***** Trecho fornecido *****

A PIADA DE UMA PIROLOGIA PIRADA – Alfredo Bertini

A PIADA DE UMA PIROLOGIA PIRADA –

Que o Brasil é o país da piada pronta, isso dos humoristas aos cidadãos mais simples todos já perceberam. O lamentável desse contexto é tolerar que a inação frequente, válida para o comportamento de distintas instituições e variados agentes sociais, seja algo supostamente irreversível. Chega-se ao ponto da inoperância no prevenir e agir se posicionar entre o ridículo e o risível, diante de fatos tão graves e inadmissíveis.

O ponto que tomo aqui como referência dessa minha crônica é o fogo, um dos quatro elementos da natureza. Vale dizer que, em tempos de jogos olímpicos, não me refiro àquele que se enxerga no esplendor da pira, digno de todo um simbolismo desportivo absolutamente meritório. Longe disso.

Noutra perspectiva, reporto-me ao fogo de uma certa “piração”, que tomou conta dessa “loucura normal” que caracteriza o cotidiano brasileiro. Afinal, o fogo que foi ateado sobre a estátua do bandeirante Borba Gato, bem como, aquele do incêndio que abalou a cinemateca brasileira, mesmo que de configurações díspares, geraram situações merecedoras de uma espécie de “análise pirológica”.

Explico: farei esse esforço pela essência de uma razão que explique o sentido do fogo. Assim, penso que seja preciso validar um amplo conhecimento técnico, sem a efervescência desse momento de tantas “pirações políticas” e “romantismos impróprios” tão pontuais. Desse modo, busco dosar o equilíbrio para a compreensão dos fatos.

Por um lado, parece-me perceptível que o acirramento político tem levado a sérios questionamentos sobre velhas homenagens consignadas a logradouros públicos. Da simples placa que dá nome a uma praça até a estátua que possa nela estar erguida, tem-se estabelecido um tribunal extemporâneo, que julga sob os princípios e conceitos atuais o mérito daquela “homenagem” nominada. Na maioria das vezes, longe de qualquer debate que possa minimamente analisar o assunto e dele postular por uma solução, o que se tem proposto é a substituição pura e simples dos nomes. Algumas vezes, por indicações que trazem à cena uma linha de provocação e até mesmo um eventual confronto.

***** Material fornecido *****

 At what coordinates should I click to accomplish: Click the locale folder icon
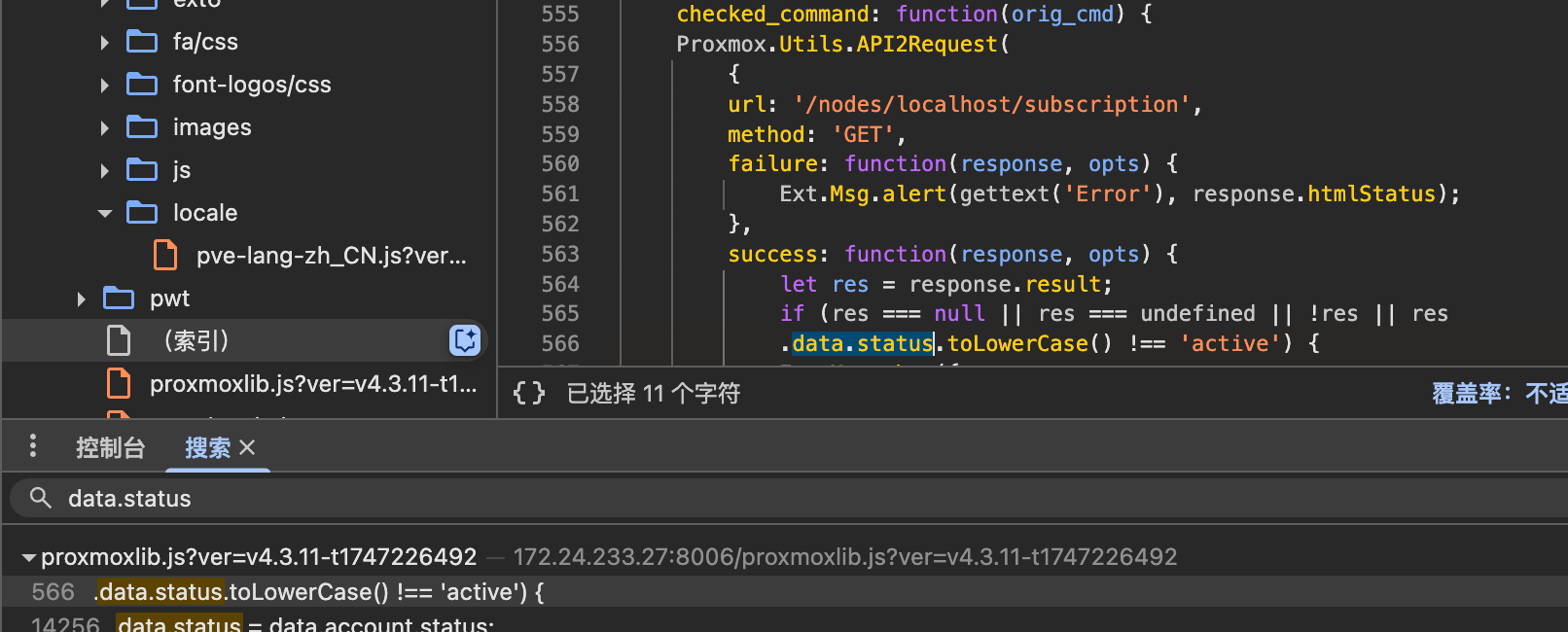pos(142,213)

*****

> **Requisitos**:
Na crônica sobre o fogo, quais dois episódios com fogo o autor submete à sua "análise pirológica"? Responda em uma frase, por favor. A listagem não é necessária para resolver esta tarefa.

> **Solução proposta**:
O fogo ateado sobre a estátua do bandeirante Borba Gato e o incêndio que abalou a cinemateca brasileira.